Maud Holland, LG (c. 1354 – 1392), also known by her titles through marriage as Lady Courtenay and Countess of St Pol, was an English noblewoman. She was a daughter of Thomas Holland, 1st Earl of Kent and Joan of Kent. After Thomas' death Joan married Edward the Black Prince, who was then Prince of Wales. One of Joan and Edward's sons (Maud's half-brothers) was the future King of England, Richard II. When she was aged around eight Edward arranged a marriage for Maud to Hugh Courtenay, whom she married, with royal and papal approval. Her husband, with whom she had no children, died in 1374. Maud was one of the first women to be invested as ladies of the Order of the Garter, when Richard II appointed many of his relatives to the order in 1378. In 1380 Maud married Waleran III, Count of Ligny, a French nobleman. After her death she was apparently buried in Westminster Abbey but the location of her grave is not known.

== Biography ==
Maud Holland was born circa 1354. She was the second daughter of Thomas Holland, 1st Earl of Kent and Joan of Kent. She had one sister, Joan, and two brothers: Thomas Holland, who became the 2nd Earl of Kent, and John Holland who became the 1st Duke of Exeter. After Maud's father Thomas' death in 1360 Joan married Edward the Black Prince, who was then Prince of Wales. Maud was therefore a half-sister to the future king of England Richard II (who was Edward and Joan's son).

Edward was involved in arranging the marriage of Maud. He agreed with Hugh de Courtenay, 2nd/10th Earl of Devon in October 1362, when Maud was aged around eight, that she would marry Devon's grandson and heir Hugh Courtenay. Devon promised to award Maud an annuity of 200 marks and the manors of Sutton Courtenay in Berkshire and Waddesdon in Buckinghamshire. In return Edward promised to pay Devon four instalments of 1,000 marks at 6-monthly intervals. The arrangements received papal dispensation from Pope Urban V and the approval of the English king, the Black Prince's father, Edward III.
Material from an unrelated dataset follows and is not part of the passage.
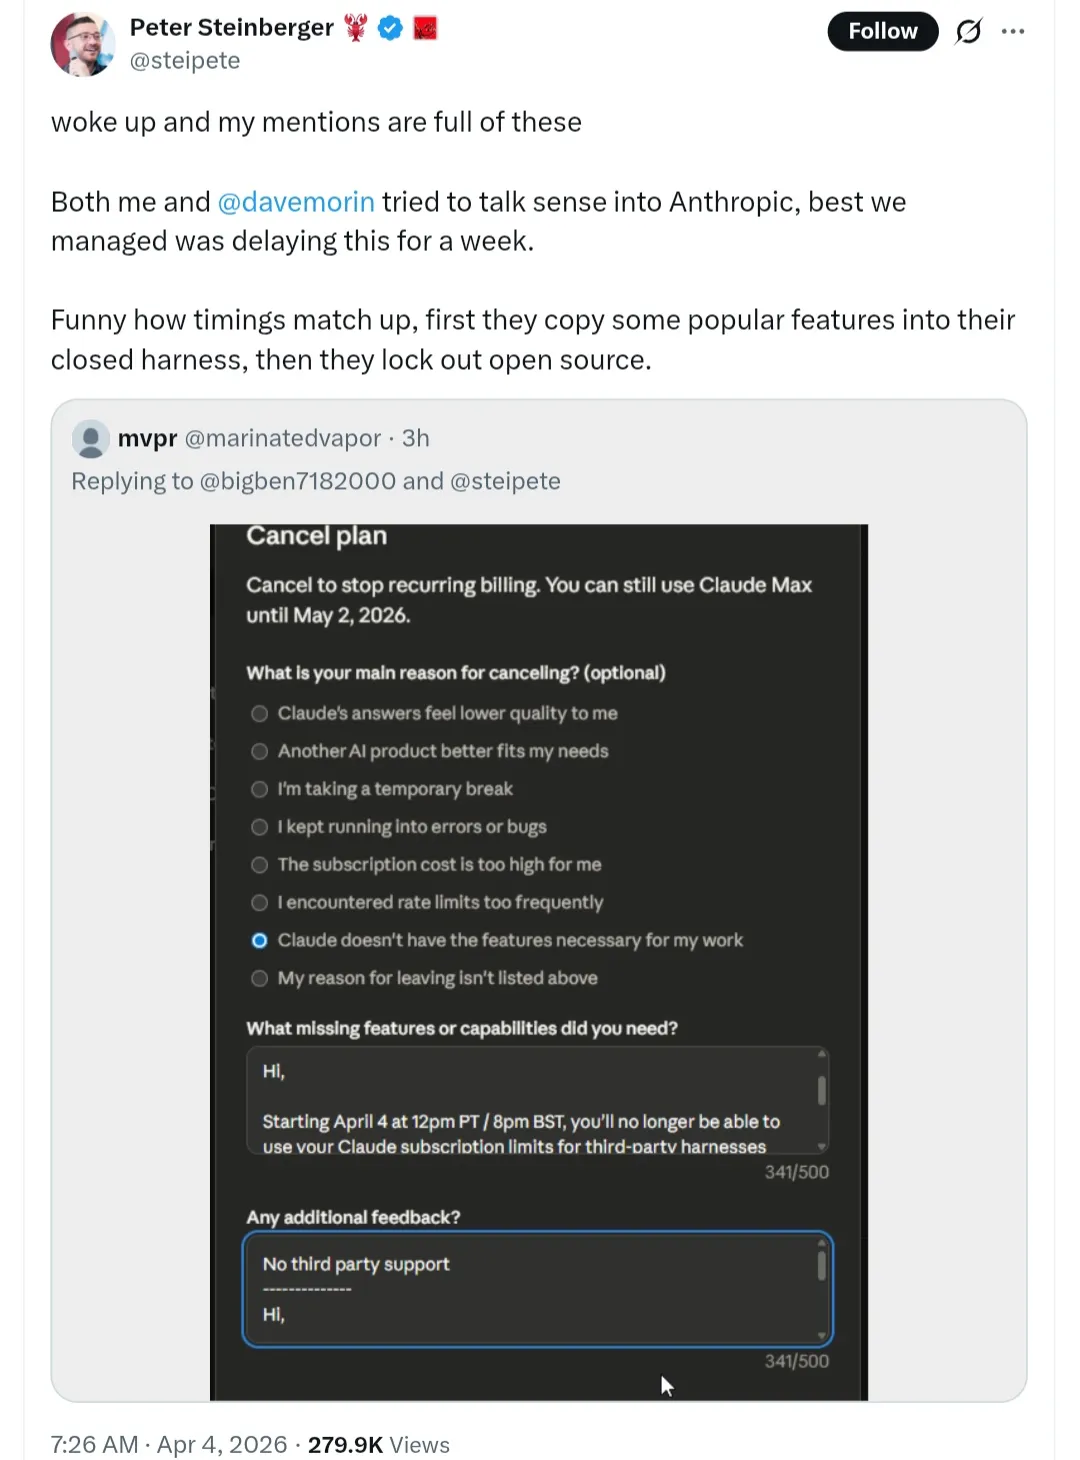The image size is (1080, 1460).
Task: Click the missing features text box
Action: tap(530, 1100)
Around the middle of 1364 Maud and her brother Thomas, who was to be married to Alice FitzAlan, daughter of Richard Fitzalan, 3rd Earl of Arundel, were escorted back to England from Edward's court at Aquitaine in southern France for their marriages. Maud's wedding had taken place by February 1365, when the manors were granted. It is likely that she remained in her mother's household for some time afterwards as she was then aged around ten and the dangers of consummation of marriages in young girls were well known. Maud and Hugh had no children and Hugh had died by February 1374.

Although Richard II, who succeeded Edward III, appears to have had little interest in Maud and her sister Joan, he appointed Maud as a lady of the Order of the Garter on 23 April 1378. Only two women had previously been accorded this honour and Maud was one of eight invested that day, all close relatives of the king, including Maud's mother. At her investiture she received a pair of paternosters with gold fastenings from John of Gaunt, Richard II's uncle.

In 1380 Maud was married to Waleran III, Count of Ligny, a French nobleman, and afterwards lived in the County of Saint-Pol, one of Waleran's holdings from which she drew her title. Maud and Waleran had one daughter, Jeanne (d. 1407), who married Antoine, Duke of Brabant in 1401. Maud's funeral was held at Westminster Abbey on 23 April 1392 and was attended by Richard II. She was apparently buried in the abbey but the location of her grave is not known.